As physicist Cedric Poulain and his co-authors explained in the latest edition of Applied Physics Letters, their new technique also resulted in the creation of a tiny light show: the liquid droplet was observed sparkling while it floated above a faint blue glowing gap.
“We were interested in a better understanding of the boiling mechanism,” Poulain told redOrbit via email, “Namely, the formation of bubbles (nucleation), as well as what happens at high heat flux when suddenly all the bubbles coalesce, leading to the well-known film boiling.”
Results similar to the Leidenfrost levitation effect
The floating effect is described as similar to a phenomenon known as Leidenfrost levitation, in which droplets essentially dance on a hot vapor cushion. However, by using electricity to make the curtain instead of heat, the research team found that they were able to ionize the gas, creating plasma that glowed with a soft blue light.
In a press release, Poulain explained that whether a hot plate or an electrode is used to heat a liquid, the differences in temperature result in a flux of electrons. At low voltages, this flux occurs “in a conductive or convective manner,” he said, but at higher voltages, bubbles of gas or vapor are created. Upping this voltage to even higher levels results in the Leidenfrost levitation effect.
The researchers believe that the deformability of a liquid drop could allow them to create a new machine capable of moving the plasma created in this manner along a surface. However, Poulain said in a statement that they weren’t thinking of a device when they first came up with the idea for this experiment; they were focused on exploring the limits of the analogy between boiling and water electrolysis, or the breakup of water into elemental gases using electricity.
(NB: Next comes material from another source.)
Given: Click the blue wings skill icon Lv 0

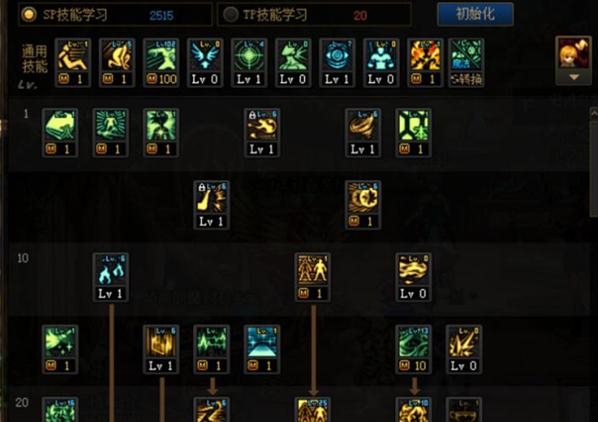Looking at the screenshot, I should (205, 63).
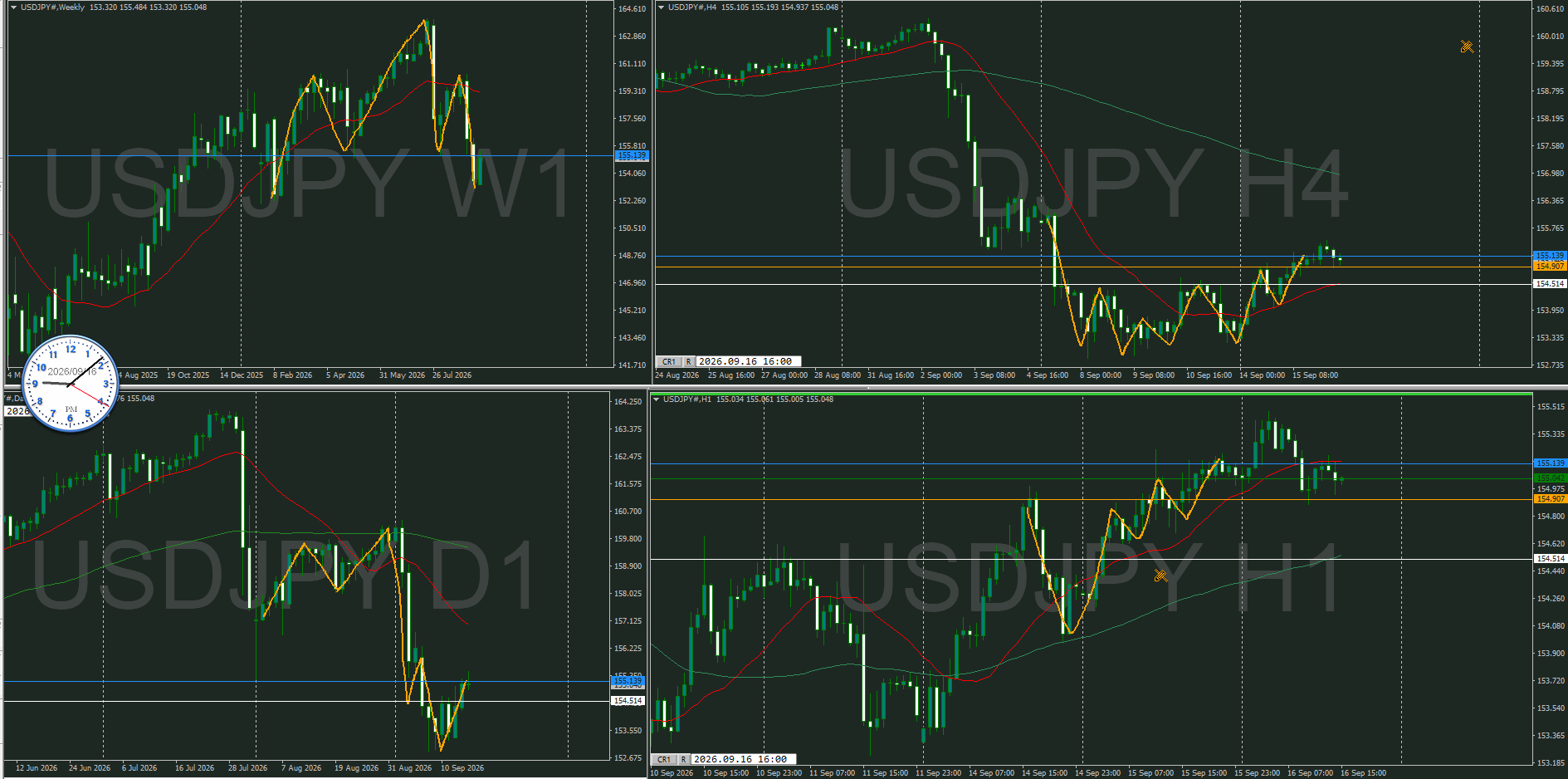Viewport: 1568px width, 779px height.
Task: Click the 154.514 price tag on H1 chart
Action: click(1549, 558)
“The initial goal was rather fundamental,” he told redOrbit. “We wanted to better understand the boiling phenomenon, and the process of nucleation in general. Our findings emphasize the value of exploring a phenomenon (like bubble production) through two different processes which often are studied by two different communities.”
Sending voltage through hydrochloric acid
The researchers created a system designed to send electricity through conductive droplets, while filming the behavior of the droplets at high speeds. They took a tiny drop of weak hydrochloric acid (a conductor) and suspended it above a metal plate and applied a voltage across the drop. As the drop touched the plate, electricity started flowing, causing water in the acid to break down into hydrogen and oxygen gas.
At 50 volts, the bottom of the droplet started sparking and levitated, rising over the surface of the plate. This caused a faint blue glow to emanate from the gap, and while the researchers initially believed that the drop might be resting on a cushion of hydrogen gas from the breakup of water, they eventually found that the gaseous cushion was made primarily out of water, which had been vaporized by energy from the electric current.
The research may provide new insights into fundamental questions of physics, and Poulain noted that the method used in the experiment could provide an easy, original, and inexpensive new way to create plasma. Next, they intend to analyze the composition of this plasma layer, as it appears to be a superposition of two different types of plasma.
As for that blue light given off during the experiments, the team said that the small gap between the droplet and the metal plate likely caused the highly electric field required in order to generate a long-term, dense plasma with little energy.